Berdasarkan data Kementerian Komunikasi dan Informatika Republik Indonesia, tercatat sudah terdapat 1808 hoaks tentang pandemi Covid-19 sepanjang tahun 2021. Untuk mengatasi hal ini, masyarakat harus kritis terhadap berbagai informasi yang didapat, saring sebelum sharing, melakukan konfirmasi terkait informasi yang terindikasi sebagai hoaks, dan juga melaporkan konten yang mengandung hoaks.

Perlu diketahui bahwa vaksin Covid-19 yang telah ada saat ini memiliki berbagai macam cara kerja.
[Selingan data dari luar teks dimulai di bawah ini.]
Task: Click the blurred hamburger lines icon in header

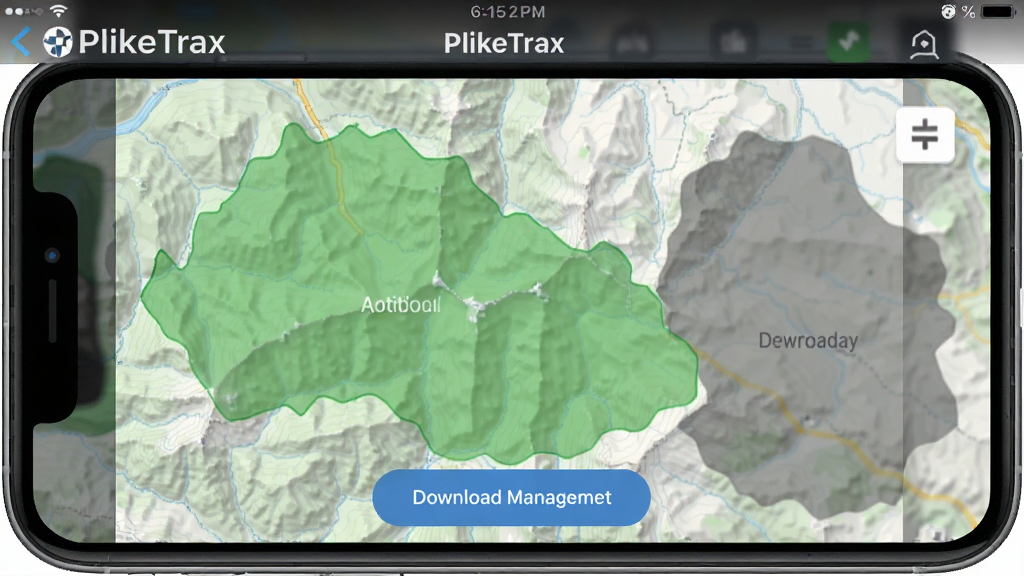Action: coord(803,44)
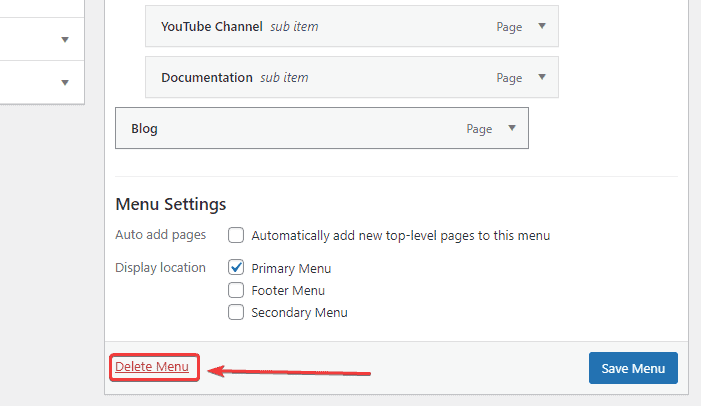Expand the lower collapsed left sidebar panel arrow
This screenshot has height=406, width=701.
click(65, 82)
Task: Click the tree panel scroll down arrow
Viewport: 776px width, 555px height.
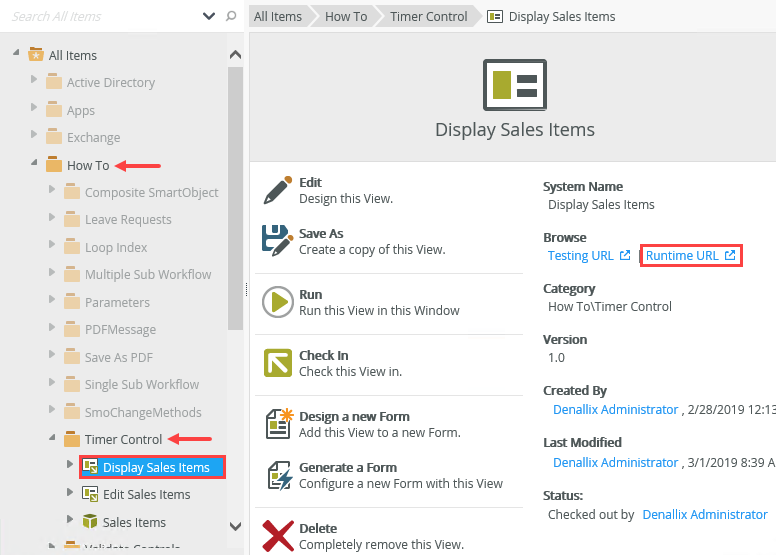Action: point(235,526)
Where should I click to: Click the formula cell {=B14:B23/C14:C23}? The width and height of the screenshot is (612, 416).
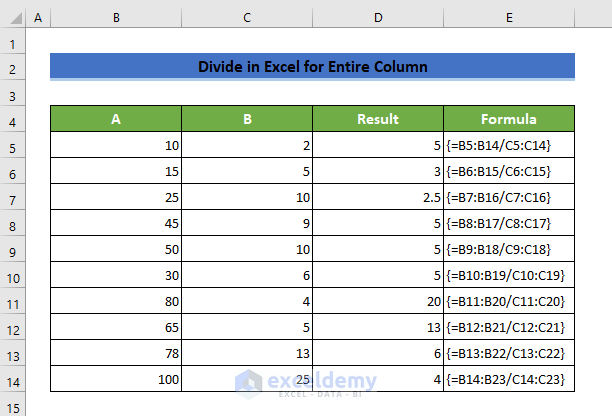coord(509,380)
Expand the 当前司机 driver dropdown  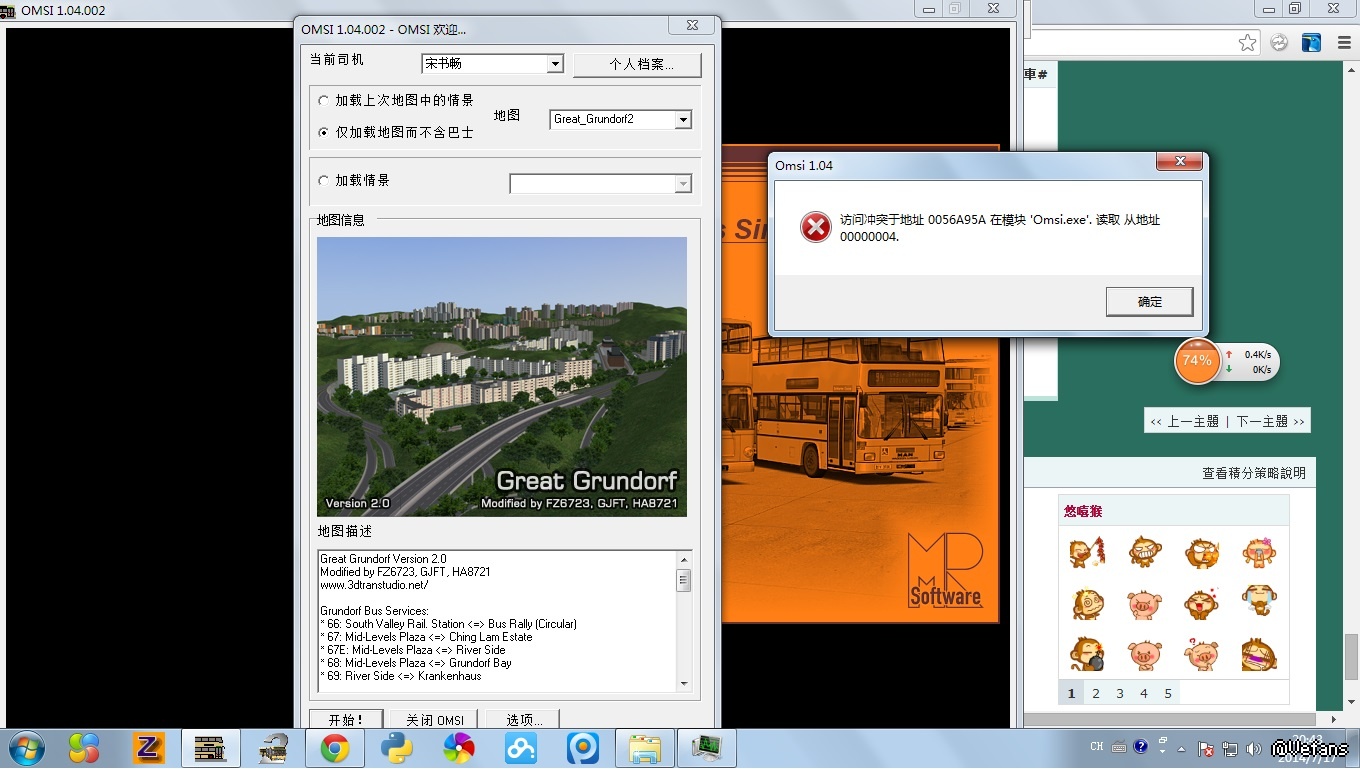556,64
Ada yang menggunakan virus yang dilemahkan, menggunakan DNA/RNA-nya saja, menggunakan virus lain yang diganti senyawanya dengan virus corona, dan ada yang menggunakan proteinnya saja. Walaupun berbeda, namun vaksin-vaksin tersebut akan menjadikan tubuh mempunyai respon terhadap virus Covid-19 dengan menghasilkan antibodi.

Selanjutnya sebagai pembicara ketiga, Berna memaparkan bahwa selain vaksin penggunaan obat tradisional atau herbal ternyata juga mampu meningkatkan daya tahan, mencegah terjadinya penyakit, penyembuhan atau pemulihan kesehatan, dan meningkatkan kualitas hidup pada pasien Covid-19. Bahkan Wolrd Health Organization (WHO) juga merekomendasikan penggunaan obat tradisional termasuk herbal untuk pemeliharaan kesehatan masyarakat terutama untuk penyakit kronis, degeneratif, dan kanker.

Obat tradisional atau herbal sendiri dapat didefinisikan sebagai ramuan atau olahan bahan alami baik tumbuhan, hewan, atau campurannya yang secara turun temurun telah digunakan untuk pengobatan. Obat tradisional dapat digolongkan ke dalam tiga  golongan. Jika obat tersebut hanya berdasarkan pada data empiris maka digolongkan sebagai jamu. Kemudian jika telah dilakukan uji praklinik maka digolongkan sebagai Obat Herbal Terstandar (OHT) dan jika telah dilakukan uji klinik maka disebut sebagai fitofarmaka.

Salah satu herbal yang telah dapat digunakan untuk penanganan Covid-19 adalah sambiloto. Berdasarkan penelitian yang telah dilakukan, sambiloto terbukti dapat menghambat aktivitas protease dari virus Covid-19. Selain sambiloto, herbal lain yang dapat bermanfaat untuk penyembuhan Covid-19 adalah kunyit, jambu biji, dan meniran.